• MATERIALS PROVIDED
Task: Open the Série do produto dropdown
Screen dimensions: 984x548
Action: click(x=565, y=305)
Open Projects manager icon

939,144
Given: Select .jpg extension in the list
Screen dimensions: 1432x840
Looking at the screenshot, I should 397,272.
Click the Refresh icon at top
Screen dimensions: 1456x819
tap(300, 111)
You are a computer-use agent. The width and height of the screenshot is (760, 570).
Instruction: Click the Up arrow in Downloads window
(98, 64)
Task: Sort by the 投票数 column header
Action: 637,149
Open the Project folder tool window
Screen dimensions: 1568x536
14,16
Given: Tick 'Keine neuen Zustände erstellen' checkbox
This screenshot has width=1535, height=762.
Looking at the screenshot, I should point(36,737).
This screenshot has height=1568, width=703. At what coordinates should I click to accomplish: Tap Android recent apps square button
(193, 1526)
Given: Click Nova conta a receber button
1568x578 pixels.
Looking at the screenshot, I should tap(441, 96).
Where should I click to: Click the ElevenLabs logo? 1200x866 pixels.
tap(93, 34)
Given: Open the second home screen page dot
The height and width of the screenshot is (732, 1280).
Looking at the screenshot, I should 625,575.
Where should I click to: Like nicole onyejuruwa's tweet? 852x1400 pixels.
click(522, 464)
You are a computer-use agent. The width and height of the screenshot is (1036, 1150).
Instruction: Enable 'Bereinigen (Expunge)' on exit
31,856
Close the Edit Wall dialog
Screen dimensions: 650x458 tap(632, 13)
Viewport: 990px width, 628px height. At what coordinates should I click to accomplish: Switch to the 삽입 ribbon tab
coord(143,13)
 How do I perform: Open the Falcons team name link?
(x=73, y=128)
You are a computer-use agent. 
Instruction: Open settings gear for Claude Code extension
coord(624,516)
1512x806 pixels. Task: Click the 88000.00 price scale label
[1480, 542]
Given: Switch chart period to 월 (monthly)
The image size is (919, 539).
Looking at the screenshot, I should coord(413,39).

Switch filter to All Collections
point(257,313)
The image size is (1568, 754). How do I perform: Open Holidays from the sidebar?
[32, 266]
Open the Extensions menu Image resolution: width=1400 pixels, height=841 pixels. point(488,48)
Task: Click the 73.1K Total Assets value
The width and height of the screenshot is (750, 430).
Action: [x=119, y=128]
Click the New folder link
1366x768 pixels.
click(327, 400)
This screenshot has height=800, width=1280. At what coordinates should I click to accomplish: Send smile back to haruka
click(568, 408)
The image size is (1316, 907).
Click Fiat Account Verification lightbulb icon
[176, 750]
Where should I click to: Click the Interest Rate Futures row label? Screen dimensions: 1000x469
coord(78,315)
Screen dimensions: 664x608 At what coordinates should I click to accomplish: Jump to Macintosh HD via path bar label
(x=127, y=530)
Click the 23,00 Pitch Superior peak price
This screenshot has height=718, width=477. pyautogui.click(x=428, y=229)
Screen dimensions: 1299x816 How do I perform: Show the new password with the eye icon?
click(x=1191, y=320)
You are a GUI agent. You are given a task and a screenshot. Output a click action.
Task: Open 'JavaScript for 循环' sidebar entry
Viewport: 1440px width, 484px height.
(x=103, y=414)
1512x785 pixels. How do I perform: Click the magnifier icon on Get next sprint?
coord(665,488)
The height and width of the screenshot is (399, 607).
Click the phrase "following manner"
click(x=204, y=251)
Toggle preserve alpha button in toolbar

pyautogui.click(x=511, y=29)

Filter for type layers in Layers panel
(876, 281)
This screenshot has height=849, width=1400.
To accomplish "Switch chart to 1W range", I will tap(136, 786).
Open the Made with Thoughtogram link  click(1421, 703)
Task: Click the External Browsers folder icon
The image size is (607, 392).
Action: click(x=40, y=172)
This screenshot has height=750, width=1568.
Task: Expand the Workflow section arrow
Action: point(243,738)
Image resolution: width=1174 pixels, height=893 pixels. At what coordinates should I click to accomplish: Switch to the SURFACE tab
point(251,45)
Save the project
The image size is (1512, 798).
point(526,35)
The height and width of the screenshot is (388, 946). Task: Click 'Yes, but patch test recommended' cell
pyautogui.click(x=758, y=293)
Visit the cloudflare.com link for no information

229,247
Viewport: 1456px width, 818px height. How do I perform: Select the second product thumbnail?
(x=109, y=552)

• TASK ITEM
For this exercise, output the entries above exactly as written.

• WRITTEN REPLY
Task: Open the Série do produto dropdown
Screen dimensions: 984x548
Action: click(x=565, y=305)
Open Projects manager icon

939,144
Given: Select .jpg extension in the list
Screen dimensions: 1432x840
Looking at the screenshot, I should 397,272.
Click the Refresh icon at top
Screen dimensions: 1456x819
tap(300, 111)
You are a computer-use agent. The width and height of the screenshot is (760, 570).
Instruction: Click the Up arrow in Downloads window
(98, 64)
Task: Sort by the 投票数 column header
Action: 637,149
Open the Project folder tool window
Screen dimensions: 1568x536
14,16
Given: Tick 'Keine neuen Zustände erstellen' checkbox
This screenshot has width=1535, height=762.
Looking at the screenshot, I should point(36,737).
This screenshot has height=1568, width=703. At what coordinates should I click to accomplish: Tap Android recent apps square button
(193, 1526)
Given: Click Nova conta a receber button
1568x578 pixels.
Looking at the screenshot, I should tap(441, 96).
Where should I click to: Click the ElevenLabs logo? 1200x866 pixels.
tap(93, 34)
Given: Open the second home screen page dot
The height and width of the screenshot is (732, 1280).
Looking at the screenshot, I should 625,575.
Where should I click to: Like nicole onyejuruwa's tweet? 852x1400 pixels.
click(522, 464)
You are a computer-use agent. The width and height of the screenshot is (1036, 1150).
Instruction: Enable 'Bereinigen (Expunge)' on exit
31,856
Close the Edit Wall dialog
Screen dimensions: 650x458 tap(632, 13)
Viewport: 990px width, 628px height. At what coordinates should I click to accomplish: Switch to the 삽입 ribbon tab
coord(143,13)
 How do I perform: Open the Falcons team name link?
(x=73, y=128)
You are a computer-use agent. 
Instruction: Open settings gear for Claude Code extension
coord(624,516)
1512x806 pixels. Task: Click the 88000.00 price scale label
[1480, 542]
Given: Switch chart period to 월 (monthly)
The image size is (919, 539).
Looking at the screenshot, I should coord(413,39).

Switch filter to All Collections
point(257,313)
The image size is (1568, 754). How do I perform: Open Holidays from the sidebar?
[32, 266]
Open the Extensions menu Image resolution: width=1400 pixels, height=841 pixels. point(488,48)
Task: Click the 73.1K Total Assets value
The width and height of the screenshot is (750, 430).
Action: [x=119, y=128]
Click the New folder link
1366x768 pixels.
click(327, 400)
This screenshot has height=800, width=1280. At what coordinates should I click to accomplish: Send smile back to haruka
click(568, 408)
The image size is (1316, 907).
Click Fiat Account Verification lightbulb icon
[176, 750]
Where should I click to: Click the Interest Rate Futures row label? Screen dimensions: 1000x469
coord(78,315)
Screen dimensions: 664x608 At what coordinates should I click to accomplish: Jump to Macintosh HD via path bar label
(x=127, y=530)
Click the 23,00 Pitch Superior peak price
This screenshot has height=718, width=477. pyautogui.click(x=428, y=229)
Screen dimensions: 1299x816 How do I perform: Show the new password with the eye icon?
click(x=1191, y=320)
You are a GUI agent. You are given a task and a screenshot. Output a click action.
Task: Open 'JavaScript for 循环' sidebar entry
Viewport: 1440px width, 484px height.
(x=103, y=414)
1512x785 pixels. How do I perform: Click the magnifier icon on Get next sprint?
coord(665,488)
The height and width of the screenshot is (399, 607).
Click the phrase "following manner"
click(x=204, y=251)
Toggle preserve alpha button in toolbar

pyautogui.click(x=511, y=29)

Filter for type layers in Layers panel
(876, 281)
This screenshot has height=849, width=1400.
To accomplish "Switch chart to 1W range", I will tap(136, 786).
Open the Made with Thoughtogram link  click(1421, 703)
Task: Click the External Browsers folder icon
The image size is (607, 392).
Action: click(x=40, y=172)
This screenshot has height=750, width=1568.
Task: Expand the Workflow section arrow
Action: point(243,738)
Image resolution: width=1174 pixels, height=893 pixels. At what coordinates should I click to accomplish: Switch to the SURFACE tab
point(251,45)
Save the project
The image size is (1512, 798).
point(526,35)
The height and width of the screenshot is (388, 946). Task: Click 'Yes, but patch test recommended' cell
pyautogui.click(x=758, y=293)
Visit the cloudflare.com link for no information

229,247
Viewport: 1456px width, 818px height. How do I perform: Select the second product thumbnail?
(x=109, y=552)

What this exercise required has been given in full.